Ziel der Übung » Fassen Sie den Bericht über den Grundstückskauf in zwei Sätzen zusammen.

Zitierter Text »
+===+
Am 11. April 05 - ein Kaufvertragsentwurf lag mittlerweile vor - trabten Gerd und ich zum Vereinsnotar besprachen weiter Einzelheiten, erteilten Erwerbsauftrag. Wieder vergingen nur ganz wenige Tage, bis am 22. April der Fonds mitteilte, dass inhaltlich zum Kaufvertrag Konsens hergestellt worden sei und sofern unsererseits der Eigenkapitalnachweis vorliege, ein Beurkundungstermin vereinbart werden kann. Jetzt folgten Uwes (Schatzmeister) große Stunden. Parallel "ereilte" uns unverhofft vom Bezirk noch ein Erschließungskosten-Bescheid: "Da sich besagtes Grundstück im Eigentum der damaligen Stadtgemeinde Charlottenburg befand, gelangten die auf das Grundstück entfallenden Regulierungskosten von rd. 5.000 DM im Jahr 1908 nicht zur Einziehung. Dieser Betrag ruht noch heute bis zu einem künftigen Eigentumswechsel....Wenn das Grundstück an einen Dritten übereignet....wird, wird künftig eine Erschließungsbeitragspflicht von rd. 2.500 EURO entstehen". Der Fonds zeigte sich einsichtig/nachgiebig und reduzierte den Kaufpreis dankenswerter Weise um besagten Betrag. Wir schafften aktuelle Registerauszüge bei, endverhandelten mit den Banken die Finanzierung und beurkundeten am 04. Juli 2005 den Kaufvertrag. Lastwechsel soll der 01. August 2005 sein.
+===+
Gespeicherte Daten »

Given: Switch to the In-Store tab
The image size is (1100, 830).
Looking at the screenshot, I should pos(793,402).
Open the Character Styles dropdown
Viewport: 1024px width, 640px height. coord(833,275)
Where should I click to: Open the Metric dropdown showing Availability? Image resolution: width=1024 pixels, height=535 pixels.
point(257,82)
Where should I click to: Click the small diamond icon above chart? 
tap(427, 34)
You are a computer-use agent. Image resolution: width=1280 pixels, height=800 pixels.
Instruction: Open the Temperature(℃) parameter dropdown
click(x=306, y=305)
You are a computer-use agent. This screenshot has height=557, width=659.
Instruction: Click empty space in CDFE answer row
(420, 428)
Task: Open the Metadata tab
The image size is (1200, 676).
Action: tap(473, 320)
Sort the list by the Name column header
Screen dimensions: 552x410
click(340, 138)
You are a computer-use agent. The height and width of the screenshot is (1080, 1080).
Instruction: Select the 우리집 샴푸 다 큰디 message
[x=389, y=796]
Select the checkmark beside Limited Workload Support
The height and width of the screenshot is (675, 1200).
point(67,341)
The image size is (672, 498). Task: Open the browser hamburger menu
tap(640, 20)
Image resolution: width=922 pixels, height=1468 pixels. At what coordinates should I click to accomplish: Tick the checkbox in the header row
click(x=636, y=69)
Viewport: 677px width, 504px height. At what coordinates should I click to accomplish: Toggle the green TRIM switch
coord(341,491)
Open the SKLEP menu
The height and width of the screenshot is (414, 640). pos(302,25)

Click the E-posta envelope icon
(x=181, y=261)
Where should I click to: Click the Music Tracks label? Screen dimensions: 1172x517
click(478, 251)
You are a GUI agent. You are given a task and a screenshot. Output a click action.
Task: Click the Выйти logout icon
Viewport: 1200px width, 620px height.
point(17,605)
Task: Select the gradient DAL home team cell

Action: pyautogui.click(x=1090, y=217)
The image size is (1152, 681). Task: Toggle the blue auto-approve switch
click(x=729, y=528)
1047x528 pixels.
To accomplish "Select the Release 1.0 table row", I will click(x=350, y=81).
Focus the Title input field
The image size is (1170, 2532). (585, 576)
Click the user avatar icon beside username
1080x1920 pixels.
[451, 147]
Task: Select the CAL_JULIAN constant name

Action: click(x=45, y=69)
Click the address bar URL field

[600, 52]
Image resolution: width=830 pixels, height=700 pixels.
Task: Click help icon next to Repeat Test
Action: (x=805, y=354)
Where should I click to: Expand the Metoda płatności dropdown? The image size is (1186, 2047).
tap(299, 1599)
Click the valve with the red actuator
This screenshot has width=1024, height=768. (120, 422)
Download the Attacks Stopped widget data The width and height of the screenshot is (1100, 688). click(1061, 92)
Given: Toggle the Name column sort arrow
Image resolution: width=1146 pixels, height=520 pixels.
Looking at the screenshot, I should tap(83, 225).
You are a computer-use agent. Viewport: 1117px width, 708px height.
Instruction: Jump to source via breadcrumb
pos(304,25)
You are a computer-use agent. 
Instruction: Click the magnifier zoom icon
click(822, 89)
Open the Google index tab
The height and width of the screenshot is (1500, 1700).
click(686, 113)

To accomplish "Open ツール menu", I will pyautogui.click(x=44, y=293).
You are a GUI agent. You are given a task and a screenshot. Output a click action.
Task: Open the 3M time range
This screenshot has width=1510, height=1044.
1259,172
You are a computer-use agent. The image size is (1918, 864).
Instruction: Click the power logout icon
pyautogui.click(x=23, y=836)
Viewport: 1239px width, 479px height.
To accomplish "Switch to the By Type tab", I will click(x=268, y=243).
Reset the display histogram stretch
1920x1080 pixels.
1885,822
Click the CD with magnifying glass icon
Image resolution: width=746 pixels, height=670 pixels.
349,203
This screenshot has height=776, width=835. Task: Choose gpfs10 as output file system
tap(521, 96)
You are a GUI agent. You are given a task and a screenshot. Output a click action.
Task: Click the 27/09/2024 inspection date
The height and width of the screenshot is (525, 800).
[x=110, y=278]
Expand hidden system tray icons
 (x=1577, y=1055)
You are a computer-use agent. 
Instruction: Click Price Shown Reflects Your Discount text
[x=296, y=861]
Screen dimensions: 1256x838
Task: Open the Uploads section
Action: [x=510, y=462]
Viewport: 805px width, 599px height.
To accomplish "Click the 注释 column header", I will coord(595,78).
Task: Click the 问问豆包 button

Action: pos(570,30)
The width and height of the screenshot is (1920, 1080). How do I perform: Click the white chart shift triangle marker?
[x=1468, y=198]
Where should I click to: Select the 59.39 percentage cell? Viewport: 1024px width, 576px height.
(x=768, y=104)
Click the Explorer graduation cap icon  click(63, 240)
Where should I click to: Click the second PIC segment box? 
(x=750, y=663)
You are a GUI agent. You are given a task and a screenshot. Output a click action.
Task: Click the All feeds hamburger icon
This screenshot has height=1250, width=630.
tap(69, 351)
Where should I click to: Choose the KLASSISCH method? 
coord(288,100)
+===+
Ergebnis der Übung » Nach einem Termin beim Vereinsnotar am 11. April 2005 teilte der Fonds am 22. April mit, dass über den Kaufvertrag Konsens bestehe und nach Vorlage des Eigenkapitalnachweises ein Beurkundungstermin vereinbart werden könne. Wegen eines unverhofften Erschließungskosten-Bescheids des Bezirks über rund 2.500 Euro senkte der Fonds den Kaufpreis um diesen Betrag, und nach abschließenden Finanzierungsverhandlungen mit den Banken wurde der Kaufvertrag am 4. Juli 2005 beurkundet, wobei der Lastwechsel am 1. August 2005 erfolgen soll.